A esposa instintivamente atentava que entre eu e ele havia algo mais que apreço fraternal. Sim, eu o amei. Aquelas mãos já entrelaçaram nas minhas, ele já me puxou para si pela minha cintura – que era dele a qualquer momento, bastando para isso a sua vontade.
Olhei muitas vezes aqueles olhos, fomentei sorrisos francos, promovi discussões bobas, e até costurei uma sua bermuda (com esmero de um artesão). Ele já me segurou com violência pelo braço, se desculpou por suas faltas, pediu para eu ficar, e até me enganou... E eu chorei a falta do afeto e daquela cor de pele só dele.
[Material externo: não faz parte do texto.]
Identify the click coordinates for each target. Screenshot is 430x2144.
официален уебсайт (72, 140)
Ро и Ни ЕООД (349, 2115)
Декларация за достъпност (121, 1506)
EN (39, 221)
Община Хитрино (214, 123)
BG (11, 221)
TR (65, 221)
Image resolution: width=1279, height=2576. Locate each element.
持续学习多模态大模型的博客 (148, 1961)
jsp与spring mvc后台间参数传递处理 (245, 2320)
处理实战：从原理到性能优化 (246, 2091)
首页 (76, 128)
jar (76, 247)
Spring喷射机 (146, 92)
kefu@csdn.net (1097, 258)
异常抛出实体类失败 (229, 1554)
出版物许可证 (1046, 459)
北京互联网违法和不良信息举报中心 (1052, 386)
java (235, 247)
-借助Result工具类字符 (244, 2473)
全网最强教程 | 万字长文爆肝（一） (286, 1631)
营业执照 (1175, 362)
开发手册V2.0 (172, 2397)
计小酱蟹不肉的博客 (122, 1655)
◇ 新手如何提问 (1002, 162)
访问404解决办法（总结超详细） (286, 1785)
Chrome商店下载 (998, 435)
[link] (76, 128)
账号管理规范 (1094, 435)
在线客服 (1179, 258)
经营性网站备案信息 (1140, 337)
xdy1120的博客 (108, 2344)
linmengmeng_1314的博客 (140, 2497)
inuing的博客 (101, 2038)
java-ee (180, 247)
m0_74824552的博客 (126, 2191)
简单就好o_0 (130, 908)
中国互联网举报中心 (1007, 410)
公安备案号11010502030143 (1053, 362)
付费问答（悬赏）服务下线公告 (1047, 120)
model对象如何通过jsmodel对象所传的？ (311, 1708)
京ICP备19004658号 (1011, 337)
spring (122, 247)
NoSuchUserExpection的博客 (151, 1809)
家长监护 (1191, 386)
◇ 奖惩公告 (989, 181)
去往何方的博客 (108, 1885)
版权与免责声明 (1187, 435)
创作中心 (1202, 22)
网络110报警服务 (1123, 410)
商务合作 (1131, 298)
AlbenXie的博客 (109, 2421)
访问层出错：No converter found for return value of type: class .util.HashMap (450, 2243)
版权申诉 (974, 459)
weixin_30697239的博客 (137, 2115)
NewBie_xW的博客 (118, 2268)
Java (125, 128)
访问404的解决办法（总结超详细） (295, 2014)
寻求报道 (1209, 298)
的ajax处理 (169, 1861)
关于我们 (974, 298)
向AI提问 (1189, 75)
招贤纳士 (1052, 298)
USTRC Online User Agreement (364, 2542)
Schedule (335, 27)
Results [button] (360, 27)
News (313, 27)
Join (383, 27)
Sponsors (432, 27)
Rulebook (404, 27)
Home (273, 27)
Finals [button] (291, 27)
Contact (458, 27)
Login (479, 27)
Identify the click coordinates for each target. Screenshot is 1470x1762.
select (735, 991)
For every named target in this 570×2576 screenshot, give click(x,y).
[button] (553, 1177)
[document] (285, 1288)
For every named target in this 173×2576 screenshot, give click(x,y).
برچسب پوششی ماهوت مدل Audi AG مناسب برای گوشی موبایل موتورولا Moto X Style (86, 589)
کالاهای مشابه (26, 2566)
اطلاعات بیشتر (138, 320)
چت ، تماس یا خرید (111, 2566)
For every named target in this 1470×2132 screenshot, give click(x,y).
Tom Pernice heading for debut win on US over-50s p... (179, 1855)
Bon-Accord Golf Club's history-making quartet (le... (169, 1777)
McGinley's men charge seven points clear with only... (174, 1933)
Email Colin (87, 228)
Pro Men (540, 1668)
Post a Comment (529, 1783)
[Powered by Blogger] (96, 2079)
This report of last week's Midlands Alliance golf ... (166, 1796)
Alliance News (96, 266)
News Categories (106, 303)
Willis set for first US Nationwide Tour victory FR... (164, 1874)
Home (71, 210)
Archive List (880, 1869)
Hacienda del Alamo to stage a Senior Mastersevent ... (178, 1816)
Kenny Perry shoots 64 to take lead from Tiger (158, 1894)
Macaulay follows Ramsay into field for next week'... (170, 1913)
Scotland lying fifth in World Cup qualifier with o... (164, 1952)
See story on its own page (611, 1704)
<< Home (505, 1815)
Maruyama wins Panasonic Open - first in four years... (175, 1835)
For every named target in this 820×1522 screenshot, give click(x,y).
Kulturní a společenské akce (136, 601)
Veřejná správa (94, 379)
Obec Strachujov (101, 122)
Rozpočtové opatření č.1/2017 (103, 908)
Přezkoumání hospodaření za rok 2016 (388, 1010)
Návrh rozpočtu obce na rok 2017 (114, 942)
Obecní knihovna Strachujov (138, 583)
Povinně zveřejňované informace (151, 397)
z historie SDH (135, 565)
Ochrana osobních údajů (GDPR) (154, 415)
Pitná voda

Quando eu e você (esposa) enfrentávamos nossas diferenças e similaridades de um mesmo homem era com você que ele ficava, e seus pés que ele procurava à noite; depois de se despedir evitando meus olhos e diminuindo a distância com um abraço que doía e me fazia afastar e aumentar o espaço entre nós.
Agora ele era seu, me restava algumas lembranças e um nocivo desejo de um dia retornar, de verdade, àquele abraço... O abraço cada dia mais impossível, e um noturno pássaro canta para me alegrar que hoje quem chora por ele é você, que também não mais são seus os braços, abraços dele. Esposamente você apela a Deus pela volta dele, está triste e não mede esforços para restabelecer o enlace com aquele homem (que já foi tão meu). Não me cobre piedade ou humanidade, dou de ombros com o seu pesar, a desdita agora é só sua. Livre-se das manchas viscosas do desamor dele ao som de uma música cafona e na companhia do desprezo meu.
Se algum dia eu encontrar a agora “ex-esposa” vou olhar aqueles olhos que já me mediram e saborear um sorriso cínico direcionado para ela, e com desdém seguir em frente, pois agora também ela sabe o que é ser sem ele.

2 comentários:

  1. A vingança é um prato que se come frio.
    Abs.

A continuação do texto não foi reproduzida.